Repeat each record that follows, keeping it identical.

[Dataset entries]
........
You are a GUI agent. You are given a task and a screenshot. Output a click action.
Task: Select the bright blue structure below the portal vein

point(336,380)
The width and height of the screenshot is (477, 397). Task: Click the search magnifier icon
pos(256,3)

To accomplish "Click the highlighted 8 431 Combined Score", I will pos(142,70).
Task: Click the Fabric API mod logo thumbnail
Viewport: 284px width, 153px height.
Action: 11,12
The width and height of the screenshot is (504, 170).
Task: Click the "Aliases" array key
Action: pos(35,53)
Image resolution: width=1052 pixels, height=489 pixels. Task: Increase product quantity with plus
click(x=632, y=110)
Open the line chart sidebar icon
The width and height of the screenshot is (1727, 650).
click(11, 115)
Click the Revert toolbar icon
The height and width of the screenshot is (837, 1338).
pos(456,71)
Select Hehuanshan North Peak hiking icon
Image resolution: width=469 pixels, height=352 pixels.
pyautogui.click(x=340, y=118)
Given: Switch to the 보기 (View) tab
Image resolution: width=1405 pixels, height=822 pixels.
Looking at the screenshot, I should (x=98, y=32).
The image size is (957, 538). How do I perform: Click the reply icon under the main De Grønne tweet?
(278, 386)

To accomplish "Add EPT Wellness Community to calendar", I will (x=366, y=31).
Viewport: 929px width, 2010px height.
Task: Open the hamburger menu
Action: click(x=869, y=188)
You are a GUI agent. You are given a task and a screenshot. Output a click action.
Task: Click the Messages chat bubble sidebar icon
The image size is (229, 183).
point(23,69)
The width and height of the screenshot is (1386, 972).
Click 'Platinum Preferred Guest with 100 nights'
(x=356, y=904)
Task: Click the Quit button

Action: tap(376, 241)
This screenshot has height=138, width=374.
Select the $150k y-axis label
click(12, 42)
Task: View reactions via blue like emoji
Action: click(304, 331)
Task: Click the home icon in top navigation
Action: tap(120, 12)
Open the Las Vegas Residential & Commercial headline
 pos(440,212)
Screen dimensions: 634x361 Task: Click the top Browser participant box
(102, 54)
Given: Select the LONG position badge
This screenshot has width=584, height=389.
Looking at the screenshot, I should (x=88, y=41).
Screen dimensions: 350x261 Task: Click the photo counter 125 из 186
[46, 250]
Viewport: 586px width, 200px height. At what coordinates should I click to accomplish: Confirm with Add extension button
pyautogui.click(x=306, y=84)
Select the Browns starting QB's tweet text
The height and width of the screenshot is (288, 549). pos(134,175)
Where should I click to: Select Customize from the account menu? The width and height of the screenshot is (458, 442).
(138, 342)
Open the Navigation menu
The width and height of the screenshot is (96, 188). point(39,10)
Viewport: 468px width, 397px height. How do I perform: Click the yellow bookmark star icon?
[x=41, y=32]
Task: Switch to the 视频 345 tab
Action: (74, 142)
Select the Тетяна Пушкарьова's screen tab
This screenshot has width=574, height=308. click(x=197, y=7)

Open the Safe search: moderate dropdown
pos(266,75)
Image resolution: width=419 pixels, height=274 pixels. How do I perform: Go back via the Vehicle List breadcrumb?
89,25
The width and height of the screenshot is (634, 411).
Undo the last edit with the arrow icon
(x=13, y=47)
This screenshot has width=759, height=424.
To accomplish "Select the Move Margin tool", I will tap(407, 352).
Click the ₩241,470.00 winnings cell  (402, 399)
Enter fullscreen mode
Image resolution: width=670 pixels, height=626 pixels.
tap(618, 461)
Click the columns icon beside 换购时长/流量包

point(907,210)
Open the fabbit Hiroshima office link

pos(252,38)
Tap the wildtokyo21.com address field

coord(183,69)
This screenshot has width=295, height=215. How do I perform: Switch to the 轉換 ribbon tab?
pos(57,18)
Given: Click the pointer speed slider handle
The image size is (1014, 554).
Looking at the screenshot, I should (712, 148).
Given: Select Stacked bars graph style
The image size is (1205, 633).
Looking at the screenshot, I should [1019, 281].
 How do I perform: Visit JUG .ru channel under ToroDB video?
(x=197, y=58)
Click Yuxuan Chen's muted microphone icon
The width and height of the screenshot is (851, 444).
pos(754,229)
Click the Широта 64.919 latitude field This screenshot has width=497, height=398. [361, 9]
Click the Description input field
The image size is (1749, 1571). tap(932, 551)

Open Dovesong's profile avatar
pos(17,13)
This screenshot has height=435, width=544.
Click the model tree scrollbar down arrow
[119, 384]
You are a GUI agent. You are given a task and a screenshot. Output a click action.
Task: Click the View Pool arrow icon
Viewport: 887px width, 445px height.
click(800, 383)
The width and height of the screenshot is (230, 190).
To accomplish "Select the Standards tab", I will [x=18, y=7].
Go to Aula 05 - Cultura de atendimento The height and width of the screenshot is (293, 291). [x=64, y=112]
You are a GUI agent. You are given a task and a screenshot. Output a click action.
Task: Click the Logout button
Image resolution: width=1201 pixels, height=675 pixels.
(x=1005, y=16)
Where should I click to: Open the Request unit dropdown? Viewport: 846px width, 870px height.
........
* _RESULT OF THE EXERCISE_:
You are a GUI agent. You are given a task and a screenshot. Output a click action.
Task: Select the bright blue structure below the portal vein

point(336,380)
The width and height of the screenshot is (477, 397). Task: Click the search magnifier icon
pos(256,3)

To accomplish "Click the highlighted 8 431 Combined Score", I will pos(142,70).
Task: Click the Fabric API mod logo thumbnail
Viewport: 284px width, 153px height.
Action: 11,12
The width and height of the screenshot is (504, 170).
Task: Click the "Aliases" array key
Action: pos(35,53)
Image resolution: width=1052 pixels, height=489 pixels. Task: Increase product quantity with plus
click(x=632, y=110)
Open the line chart sidebar icon
The width and height of the screenshot is (1727, 650).
click(11, 115)
Click the Revert toolbar icon
The height and width of the screenshot is (837, 1338).
pos(456,71)
Select Hehuanshan North Peak hiking icon
Image resolution: width=469 pixels, height=352 pixels.
pyautogui.click(x=340, y=118)
Given: Switch to the 보기 (View) tab
Image resolution: width=1405 pixels, height=822 pixels.
Looking at the screenshot, I should (x=98, y=32).
The image size is (957, 538). How do I perform: Click the reply icon under the main De Grønne tweet?
(278, 386)

To accomplish "Add EPT Wellness Community to calendar", I will (x=366, y=31).
Viewport: 929px width, 2010px height.
Task: Open the hamburger menu
Action: click(x=869, y=188)
You are a GUI agent. You are given a task and a screenshot. Output a click action.
Task: Click the Messages chat bubble sidebar icon
The image size is (229, 183).
point(23,69)
The width and height of the screenshot is (1386, 972).
Click 'Platinum Preferred Guest with 100 nights'
(x=356, y=904)
Task: Click the Quit button

Action: tap(376, 241)
This screenshot has height=138, width=374.
Select the $150k y-axis label
click(12, 42)
Task: View reactions via blue like emoji
Action: click(304, 331)
Task: Click the home icon in top navigation
Action: tap(120, 12)
Open the Las Vegas Residential & Commercial headline
 pos(440,212)
Screen dimensions: 634x361 Task: Click the top Browser participant box
(102, 54)
Given: Select the LONG position badge
This screenshot has width=584, height=389.
Looking at the screenshot, I should (x=88, y=41).
Screen dimensions: 350x261 Task: Click the photo counter 125 из 186
[46, 250]
Viewport: 586px width, 200px height. At what coordinates should I click to accomplish: Confirm with Add extension button
pyautogui.click(x=306, y=84)
Select the Browns starting QB's tweet text
The height and width of the screenshot is (288, 549). pos(134,175)
Where should I click to: Select Customize from the account menu? The width and height of the screenshot is (458, 442).
(138, 342)
Open the Navigation menu
The width and height of the screenshot is (96, 188). point(39,10)
Viewport: 468px width, 397px height. How do I perform: Click the yellow bookmark star icon?
[x=41, y=32]
Task: Switch to the 视频 345 tab
Action: (74, 142)
Select the Тетяна Пушкарьова's screen tab
This screenshot has width=574, height=308. click(x=197, y=7)

Open the Safe search: moderate dropdown
pos(266,75)
Image resolution: width=419 pixels, height=274 pixels. How do I perform: Go back via the Vehicle List breadcrumb?
89,25
The width and height of the screenshot is (634, 411).
Undo the last edit with the arrow icon
(x=13, y=47)
This screenshot has width=759, height=424.
To accomplish "Select the Move Margin tool", I will tap(407, 352).
Click the ₩241,470.00 winnings cell  (402, 399)
Enter fullscreen mode
Image resolution: width=670 pixels, height=626 pixels.
tap(618, 461)
Click the columns icon beside 换购时长/流量包

point(907,210)
Open the fabbit Hiroshima office link

pos(252,38)
Tap the wildtokyo21.com address field

coord(183,69)
This screenshot has width=295, height=215. How do I perform: Switch to the 轉換 ribbon tab?
pos(57,18)
Given: Click the pointer speed slider handle
The image size is (1014, 554).
Looking at the screenshot, I should (712, 148).
Given: Select Stacked bars graph style
The image size is (1205, 633).
Looking at the screenshot, I should [1019, 281].
 How do I perform: Visit JUG .ru channel under ToroDB video?
(x=197, y=58)
Click Yuxuan Chen's muted microphone icon
The width and height of the screenshot is (851, 444).
pos(754,229)
Click the Широта 64.919 latitude field This screenshot has width=497, height=398. [361, 9]
Click the Description input field
The image size is (1749, 1571). tap(932, 551)

Open Dovesong's profile avatar
pos(17,13)
This screenshot has height=435, width=544.
Click the model tree scrollbar down arrow
[119, 384]
You are a GUI agent. You are given a task and a screenshot. Output a click action.
Task: Click the View Pool arrow icon
Viewport: 887px width, 445px height.
click(800, 383)
The width and height of the screenshot is (230, 190).
To accomplish "Select the Standards tab", I will [x=18, y=7].
Go to Aula 05 - Cultura de atendimento The height and width of the screenshot is (293, 291). [x=64, y=112]
You are a GUI agent. You are given a task and a screenshot. Output a click action.
Task: Click the Logout button
Image resolution: width=1201 pixels, height=675 pixels.
(x=1005, y=16)
Where should I click to: Open the Request unit dropdown? Viewport: 846px width, 870px height.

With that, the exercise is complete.